## Assignment:
If a line in the listing contains "dropdown", copy it out whole.

## Input for this task:
Start of Block

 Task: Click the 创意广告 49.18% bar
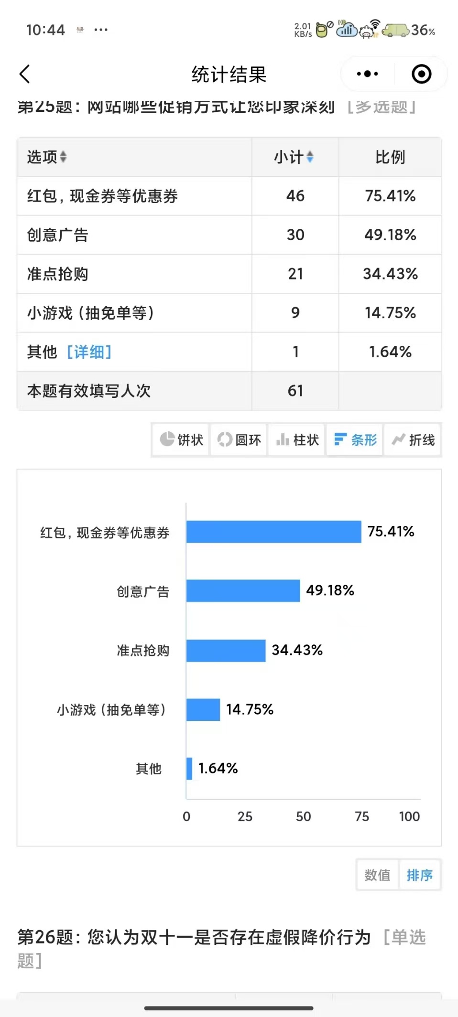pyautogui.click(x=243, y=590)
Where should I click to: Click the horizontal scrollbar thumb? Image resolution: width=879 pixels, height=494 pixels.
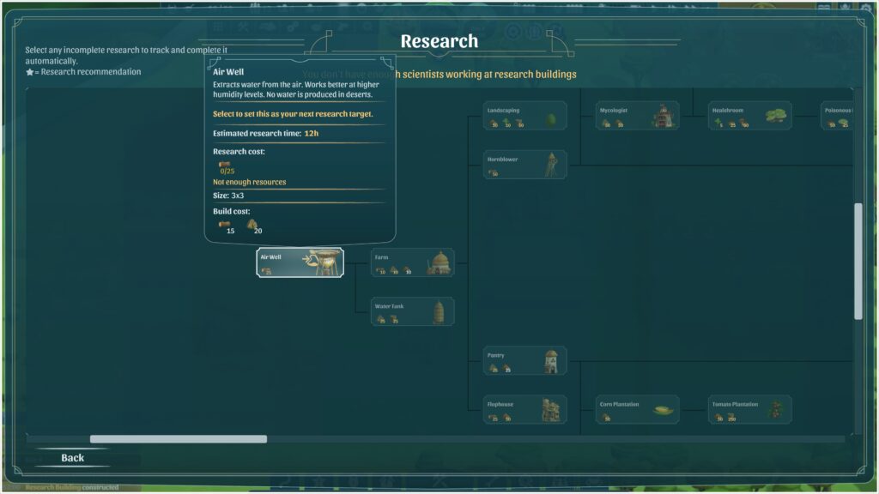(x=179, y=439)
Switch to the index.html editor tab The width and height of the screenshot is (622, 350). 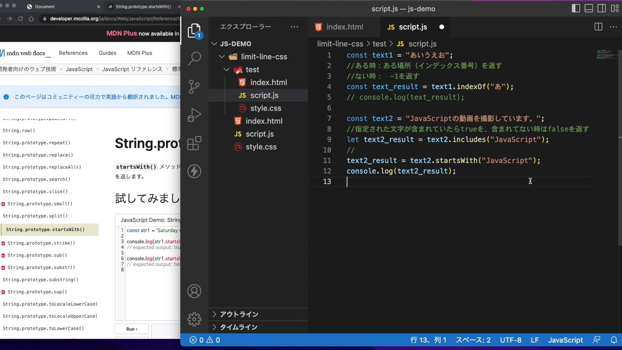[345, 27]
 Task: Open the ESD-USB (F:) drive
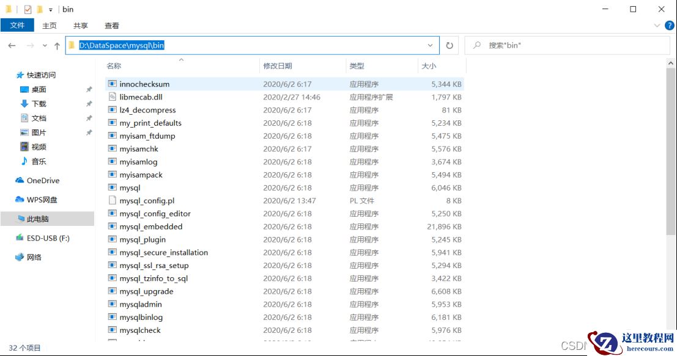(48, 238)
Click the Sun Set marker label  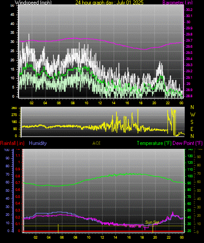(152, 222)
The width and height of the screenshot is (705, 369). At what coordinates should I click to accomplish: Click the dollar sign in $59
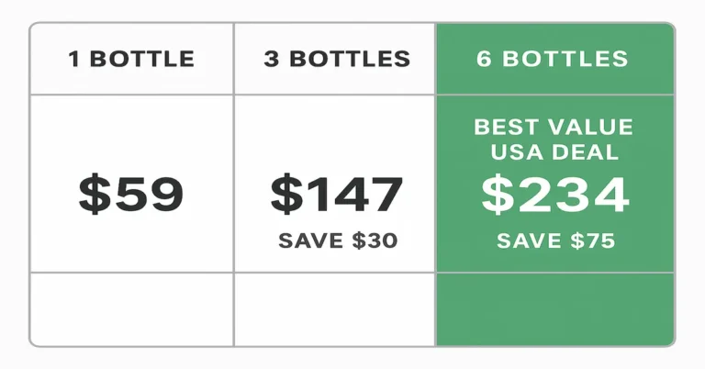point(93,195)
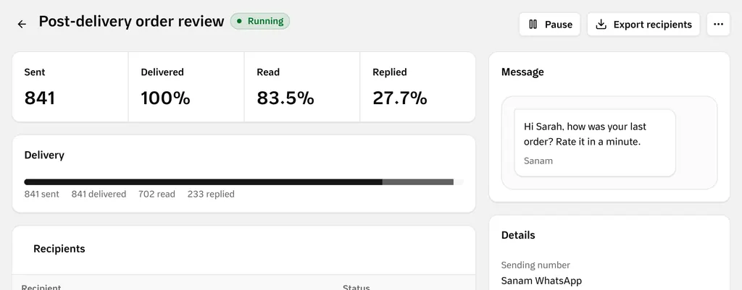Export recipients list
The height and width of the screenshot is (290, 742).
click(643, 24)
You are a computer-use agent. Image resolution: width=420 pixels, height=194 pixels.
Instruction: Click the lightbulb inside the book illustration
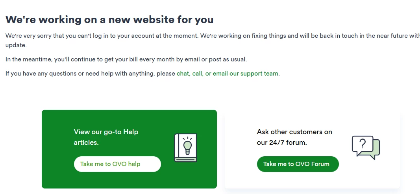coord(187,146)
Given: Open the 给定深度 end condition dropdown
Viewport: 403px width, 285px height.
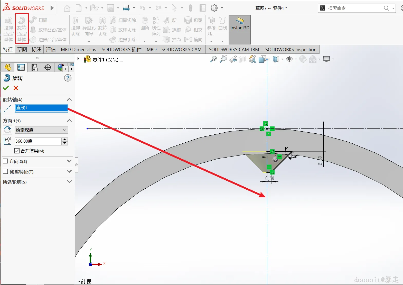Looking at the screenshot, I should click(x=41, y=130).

End of Block
Start of Block

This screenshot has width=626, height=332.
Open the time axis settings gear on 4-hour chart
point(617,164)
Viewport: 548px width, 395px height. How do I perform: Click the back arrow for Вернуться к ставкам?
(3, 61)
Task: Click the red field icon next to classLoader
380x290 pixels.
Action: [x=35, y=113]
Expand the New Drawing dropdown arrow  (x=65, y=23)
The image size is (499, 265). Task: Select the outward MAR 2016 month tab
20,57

End of Block

## Output of the task:
Given: Open the 给定深度 end condition dropdown
Expand the New Drawing dropdown arrow  (x=65, y=23)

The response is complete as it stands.